Segment Start: DATASET ENTRIES
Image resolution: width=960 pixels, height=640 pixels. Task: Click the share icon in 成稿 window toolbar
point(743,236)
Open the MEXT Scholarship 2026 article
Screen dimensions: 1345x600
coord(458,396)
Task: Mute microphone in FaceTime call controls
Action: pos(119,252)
Segment End: DATASET ENTRIES
PROBLEM TO SOLVE: Retype every record without alteration.

ANSWER TO THIS PROBLEM:
Image resolution: width=960 pixels, height=640 pixels. Task: Click the share icon in 成稿 window toolbar
point(743,236)
Open the MEXT Scholarship 2026 article
Screen dimensions: 1345x600
coord(458,396)
Task: Mute microphone in FaceTime call controls
Action: pos(119,252)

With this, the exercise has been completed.